Document segment:
------------------------------
In [5]:
# %%
"""
Stage 1 Multi-Schema OCR Extraction - Mistral Document AI

Extracts structured page-level data using MULTIPLE schema variants.
Enables comparison of different schema strategies (description length, continuation fields).

Input:  PDF files in data/raw/
Output: JSON files per page in data/predictions/schema_evaluations/{schema_name}/{magazine}/
Schemas: All variants in schemas/ directory
"""

from __future__ import annotations

import logging
import importlib
from pathlib import Path
from typing import Dict, List

# Project imports
from utils.paths import PROJECT_ROOT, RAW_DATA, PREDICTIONS, ensure_data_dirs
from utils.config import MISTRAL_CONFIG, EXTRACTION_CONFIG
from utils.extraction import extract_all_pdfs
from mistralai import Mistral

# Logging configuration
logging.basicConfig(
    level=logging.INFO,
    format="%(asctime)s | %(levelname)s | %(message)s",
)
logger = logging.getLogger("multi_schema_extraction")

print("Stage 1 Multi-Schema OCR Extraction")
print("=" * 60)
print(f"Project root: {PROJECT_ROOT}")

Stage 1 Multi-Schema OCR Extraction
Project root: /home/fabian-ramirez/Documents/These/Code/magazine_graphs


In [6]:
"""
Schema Configuration
Define all schema variants to extract.
"""

# List of all schemas to process
SCHEMAS_TO_EXTRACT = [
    'stage1_page',              # Original v1
    'stage1_page_v2',           # V2 improved (long descriptions)
------------------------------
Data excerpt:
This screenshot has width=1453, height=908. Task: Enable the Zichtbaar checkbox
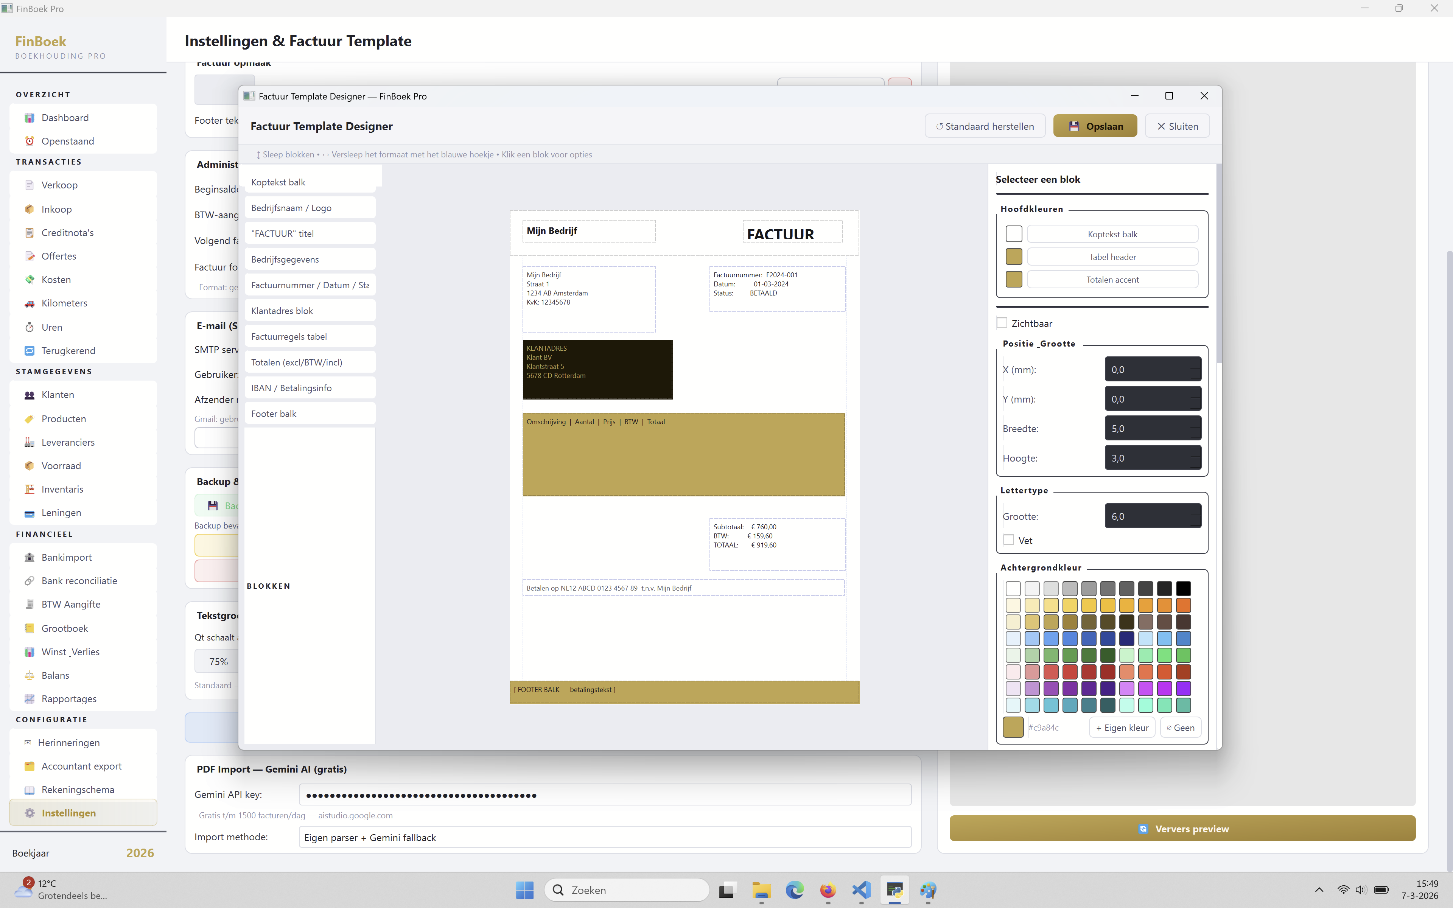tap(1001, 322)
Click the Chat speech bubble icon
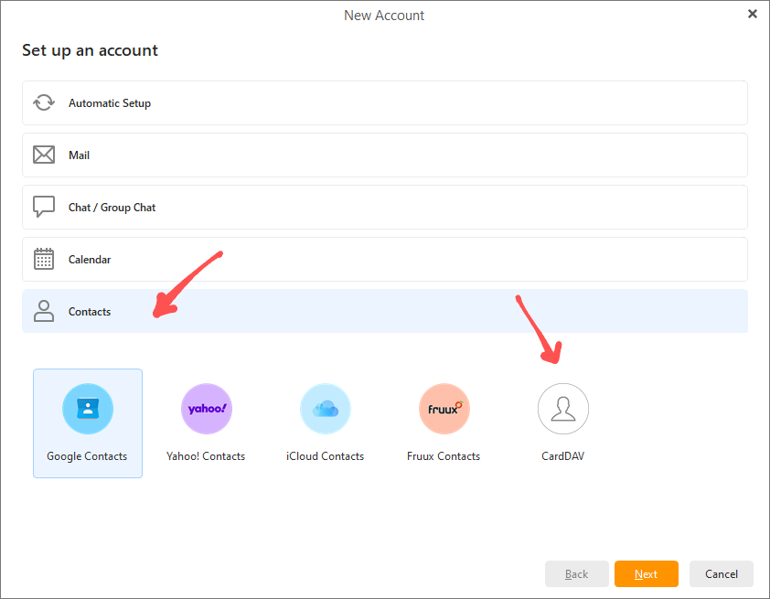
------------------------------
Exercises:
1. Turn the paragraph of the OCR extraction notebook that begins "Input:" into a short bulleted list, keeping its main facts.
2. Retype everything in the OCR extraction notebook from "# List of all" down to "improved (long descriptions)", character for character.

Answers provided:
1.
- Input: PDF files in data/raw/
- Output: one JSON file per page in data/predictions/schema_evaluations/{schema_name}/{magazine}/
- Schemas: every variant in the schemas/ directory

2.
# List of all schemas to process
SCHEMAS_TO_EXTRACT = [
    'stage1_page',              # Original v1
    'stage1_page_v2',           # V2 improved (long descriptions)